Top-end performance versions of the Defender will get the new straight six Ingenium engine in various states of tune. V8s will not be used in future JLR products. The six-cylinder engine will also be offered in mild and plug-in hybrid versions.
Permanent all-wheel drive will be standard on all models, as will automatic transmissions. It seems unlikely that JLR will engineer a manual gearbox for MLA-based vehicles, because there would be little demand for it on future Range Rover and Discovery models.
It’s also highly likely the new Defender will be built alongside the Discovery at JLR’s new factory in Slovakia. That may well prove to be a controversial decision when the company is relaunching such an iconic British vehicle. Production of the Discovery is being switched wholesale to Slovakia and will begin rolling out of the Nitra facility this autumn. In its first stage of development, Nitra has the capacity to build 150,000 vehicles per year.
Global Discovery sales are currently around 45,000 units, which means Nitra would have a capacity to build up to 100,000 Defenders each year. Judging by JLR’s intention to make the L663 a ‘third pillar’ in the portfolio, annual sales of 100,000 units would probably be the minimum aim. The Nitra plant has also been built with the ability to increase capacity by another 150,000 units.
Because it is fully integrated onto the MLA platform, the financial case for a new Defender finally makes sense. In its last years on sale, the previous Defender struggled to shift more than 20,000 units annually, which was far too low to make the case for a new stand-alone model.

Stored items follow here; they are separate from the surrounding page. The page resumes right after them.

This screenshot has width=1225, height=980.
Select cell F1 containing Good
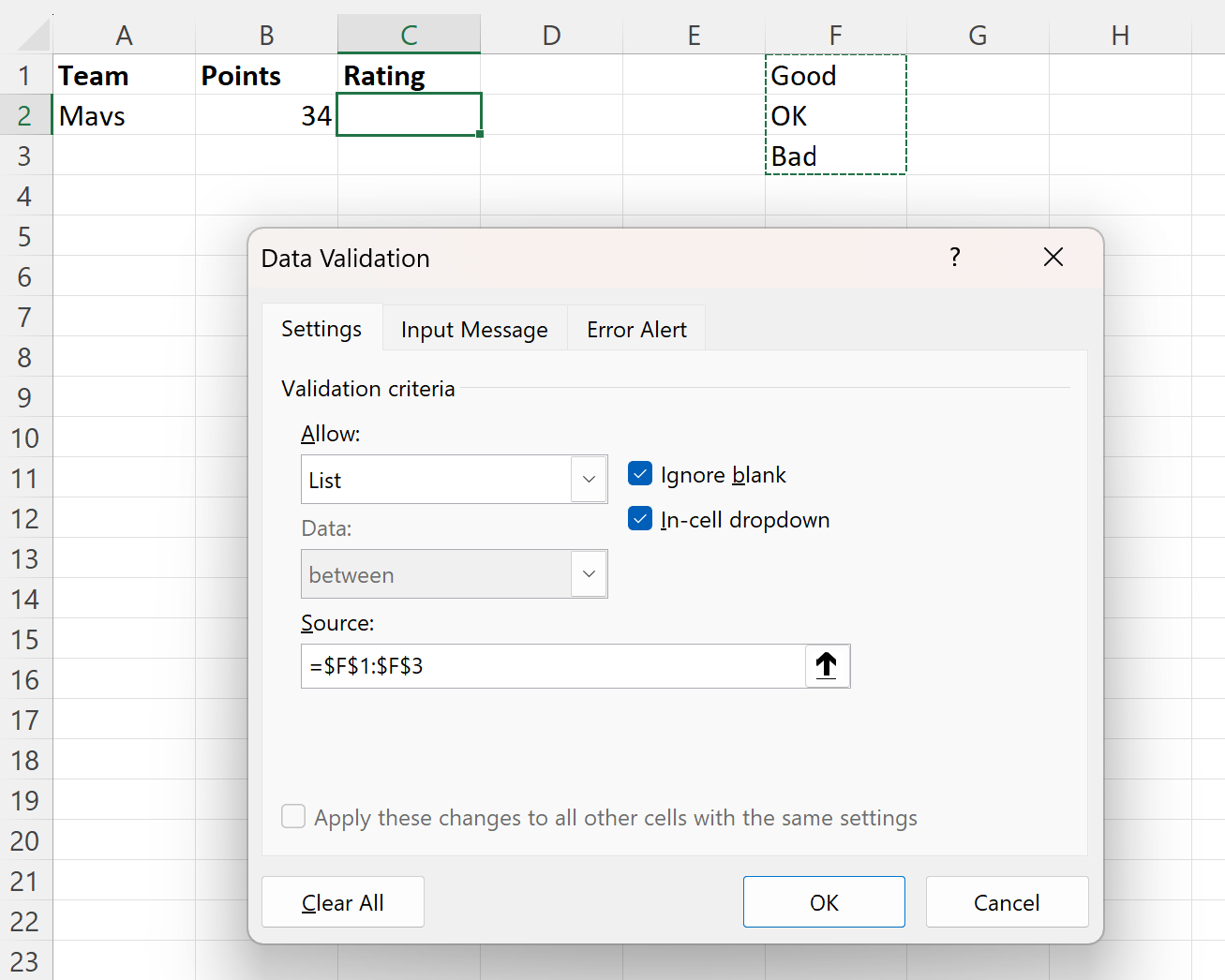click(835, 75)
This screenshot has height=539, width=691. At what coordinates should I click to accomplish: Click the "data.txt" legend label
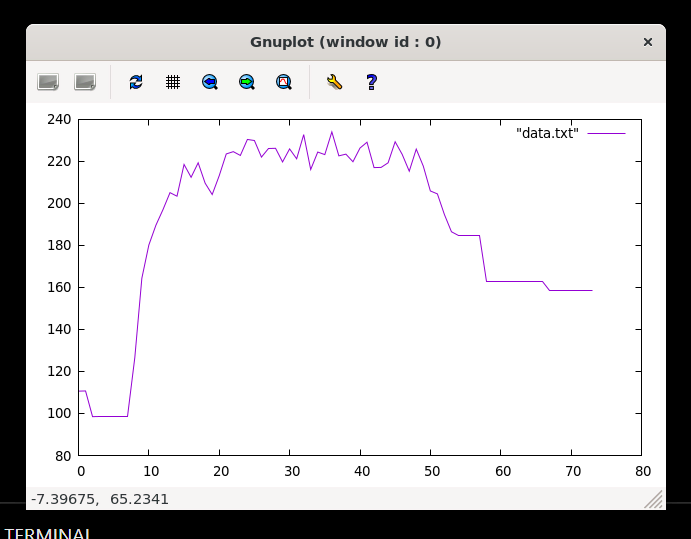(547, 133)
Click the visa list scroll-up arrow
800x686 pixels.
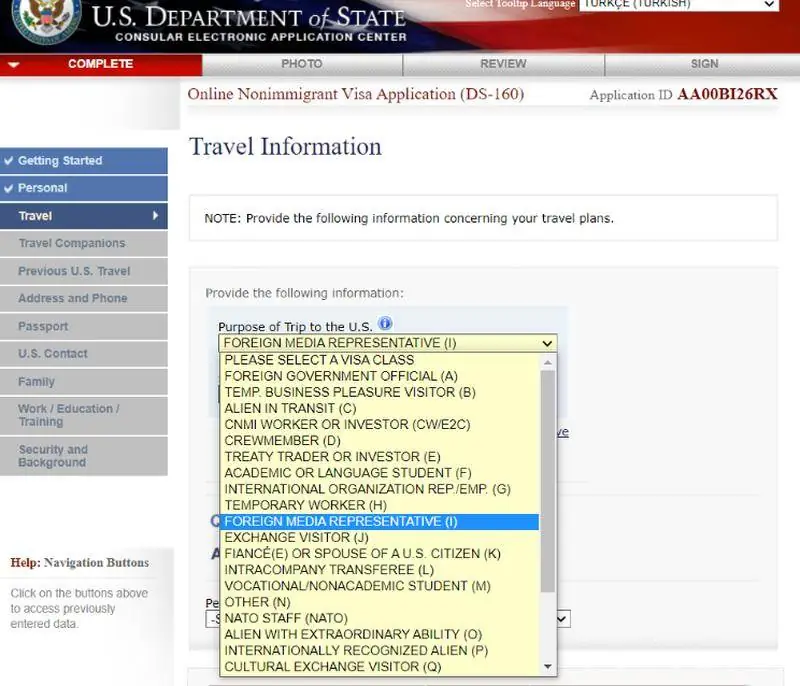[x=547, y=360]
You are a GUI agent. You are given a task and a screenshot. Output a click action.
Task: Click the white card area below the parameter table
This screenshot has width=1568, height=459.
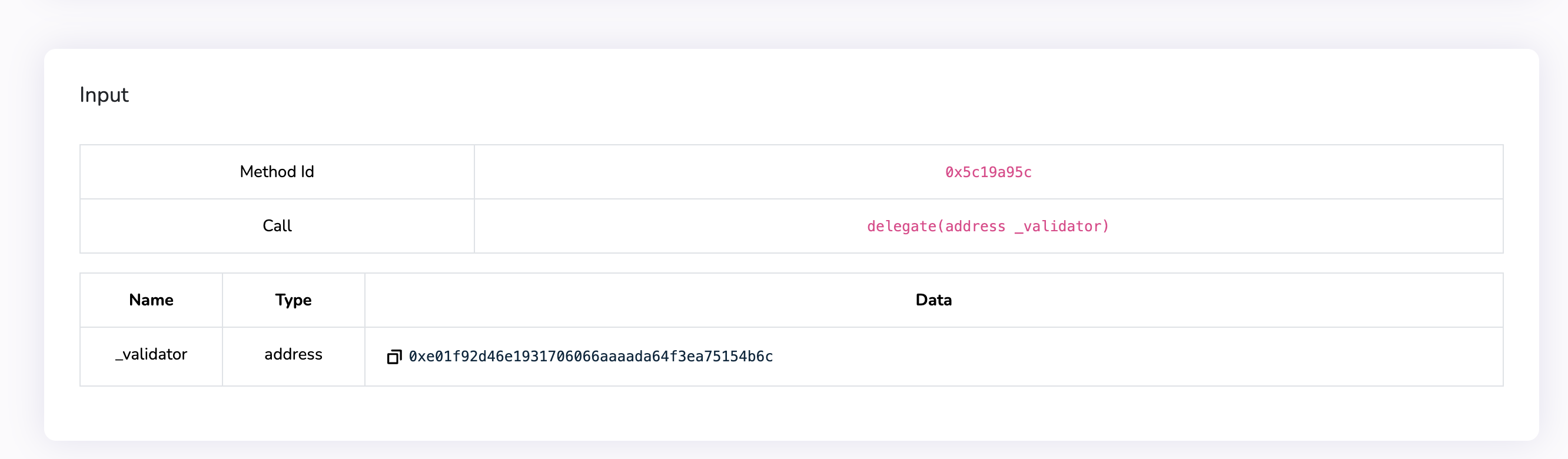point(791,413)
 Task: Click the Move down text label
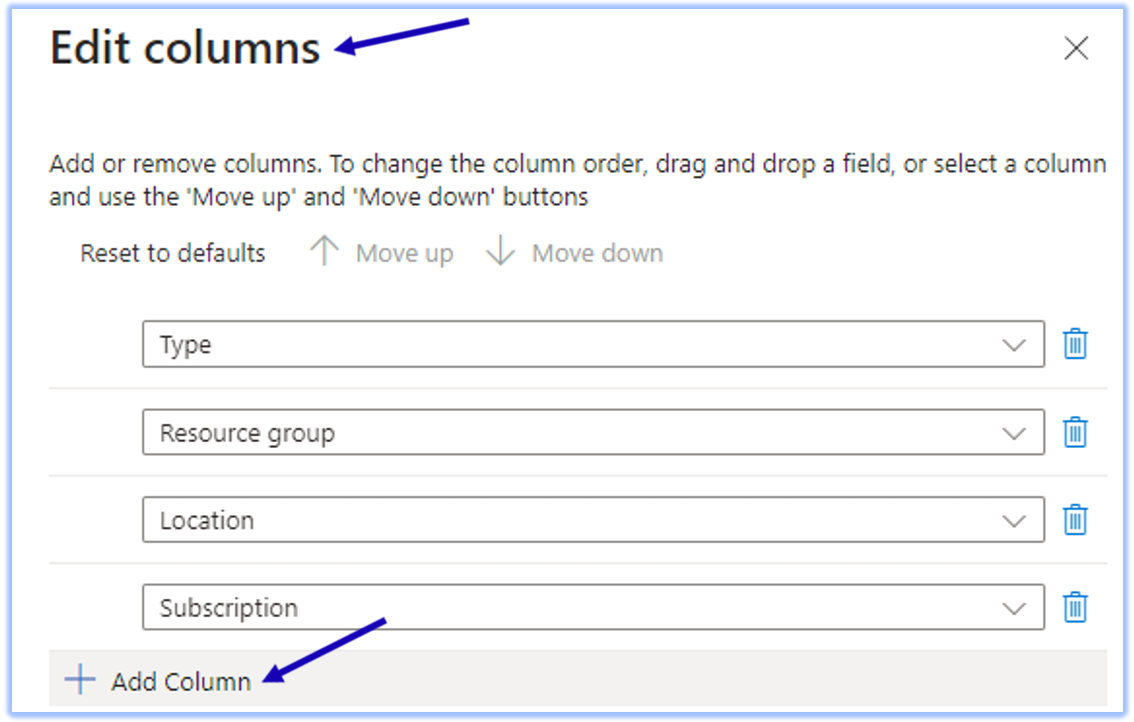coord(597,254)
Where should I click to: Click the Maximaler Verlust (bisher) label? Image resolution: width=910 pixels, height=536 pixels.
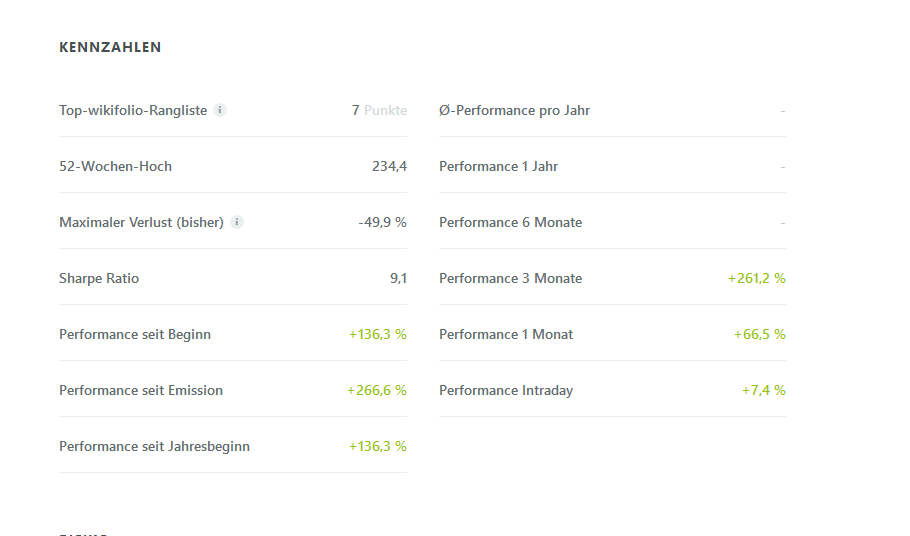[x=141, y=222]
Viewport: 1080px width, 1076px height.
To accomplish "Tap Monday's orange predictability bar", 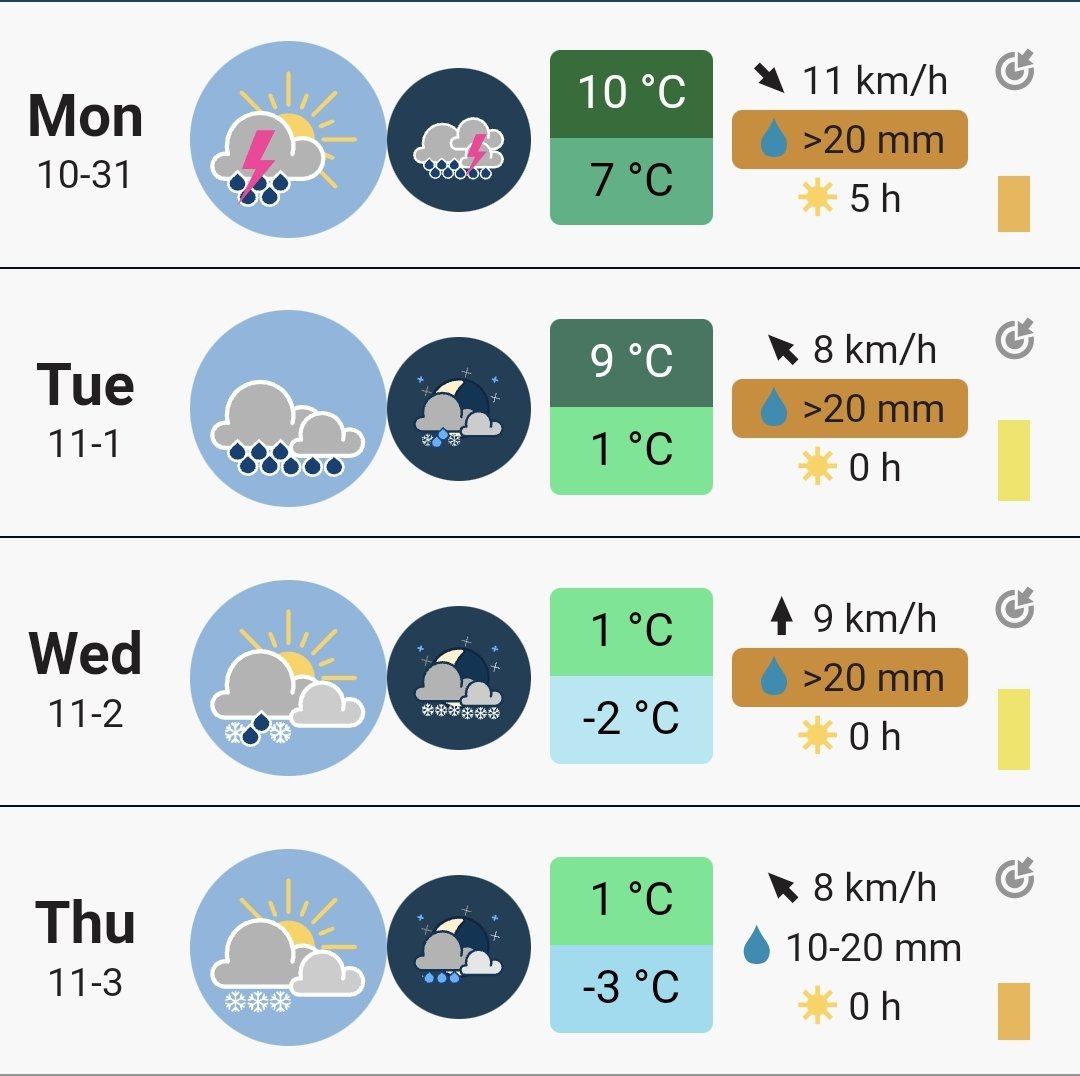I will point(1014,204).
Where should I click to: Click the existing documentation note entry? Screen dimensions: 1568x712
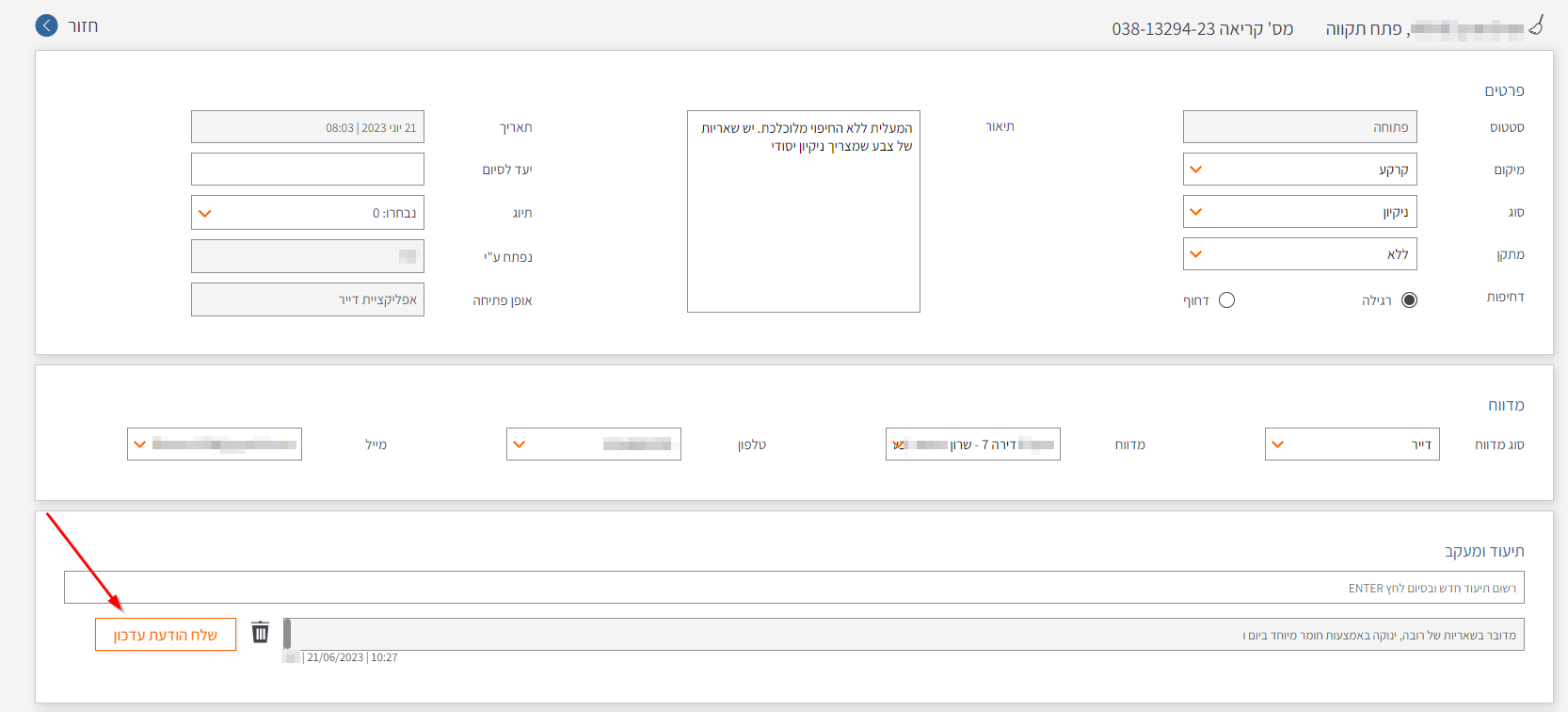[904, 635]
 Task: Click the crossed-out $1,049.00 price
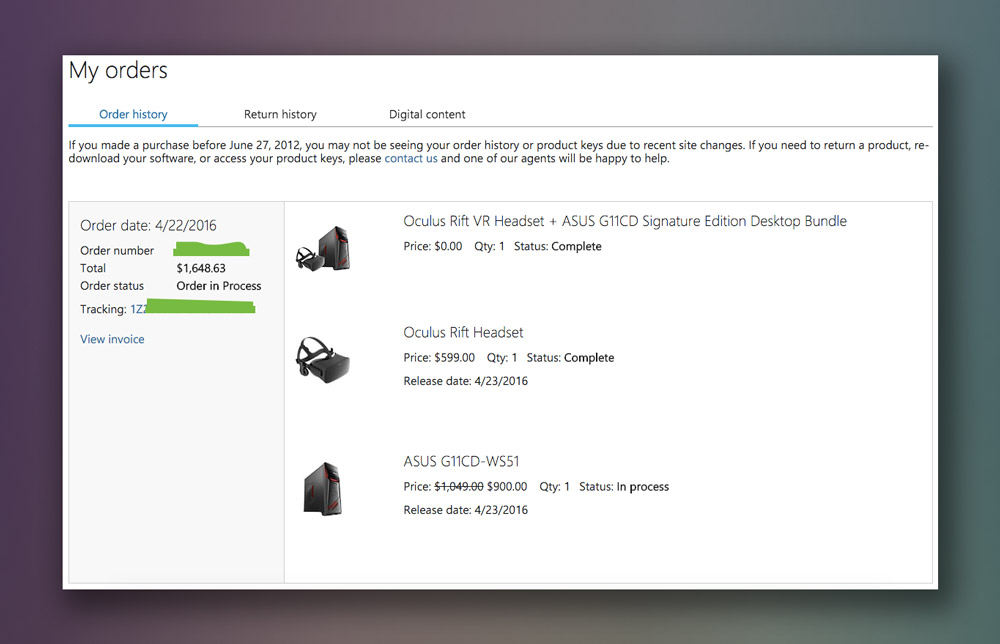[458, 487]
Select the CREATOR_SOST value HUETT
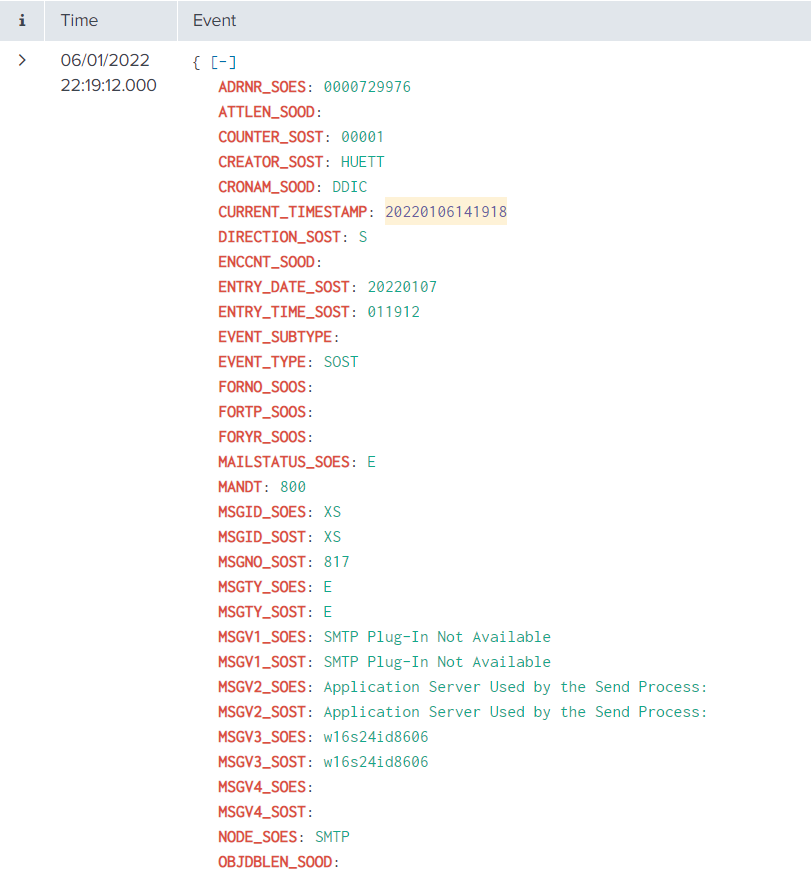 pyautogui.click(x=361, y=161)
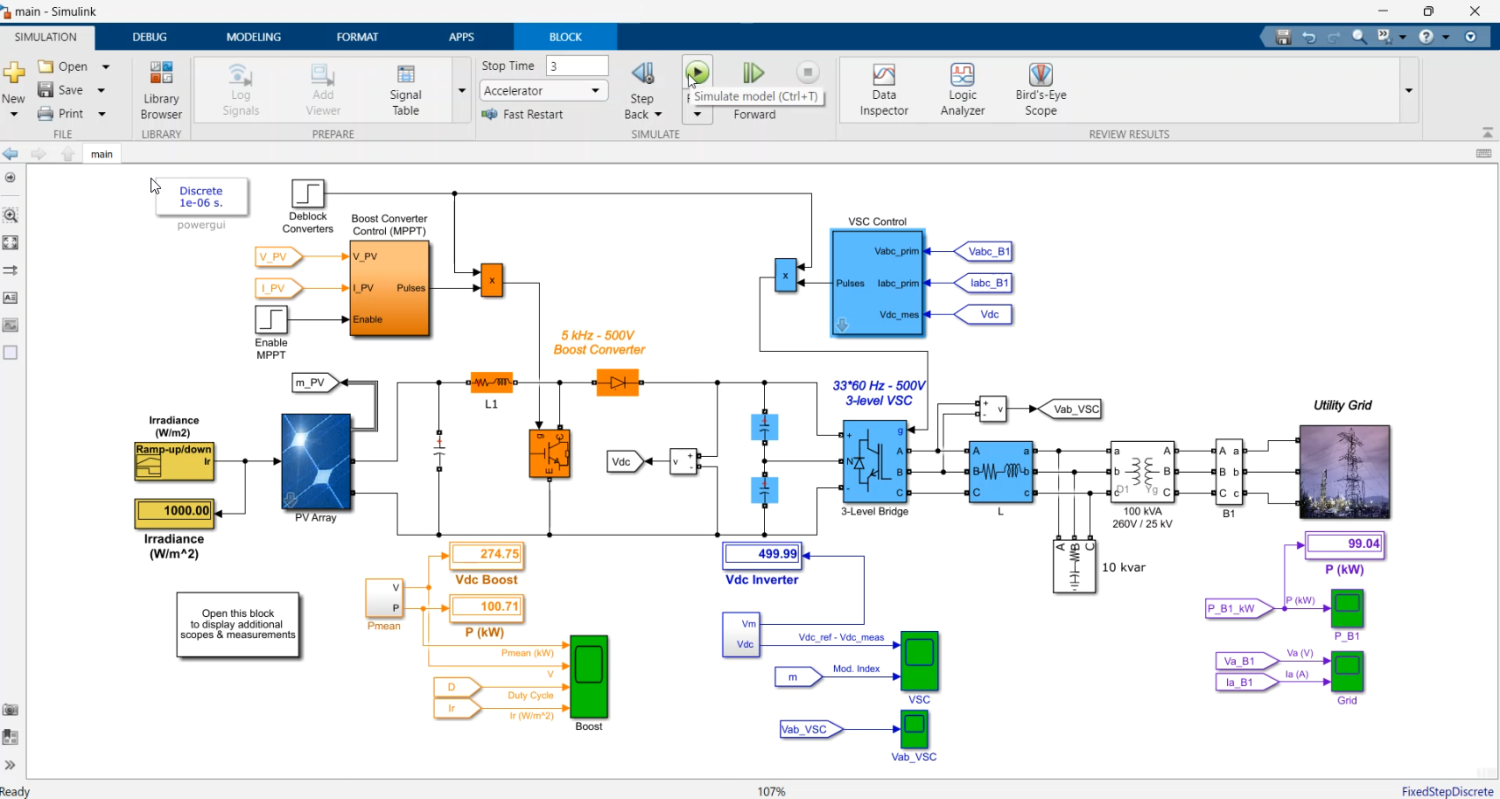Open the DEBUG ribbon tab
Viewport: 1500px width, 799px height.
click(x=149, y=36)
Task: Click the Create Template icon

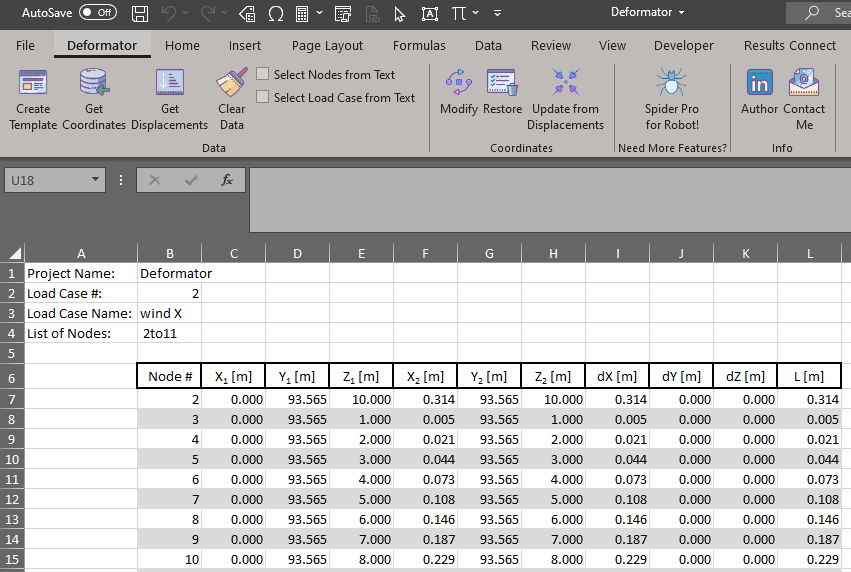Action: point(33,84)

In addition to waiting for the launch of the second-generation Evoque, it’s now clear that synchronising the release of the new Defender with both the launch of the MLA platform and the opening of the new factory in Slovakia has been the reason behind the extended wait for the new car.
Defender look to trade on heritage:
Land Rover has worked through numerous iterations to reach the right shape for the new Defender and it may have settled on taking the icon back to where it began.
Sources suggest JLR bosses are looking at the sales success of modernised classics like the Mini and Fiat 500 and will take a similar approach for their new car.
Company chiefs have always made much of the fact that the original Land Rover’s profile is so distinctive that it can be represented clearly in just in three strokes of a pen, yet it seems to have taken years of experimentation for it to dawn on these people that potential buyers simply want this to continue.
Jeep has known this all along: even after a dozen iterations, its Wrangler’s profile and basic concept retain a clear link with the WW2 Jeep that started it all. Steve Cropley
New Defenders will cover all the bases:
Defender 90 - Entry-level three-door will be built on the short- wheelbase MLA platform and will focus on sporty driving dynamics and the kind of utilitarian prowess the Defender is famed for.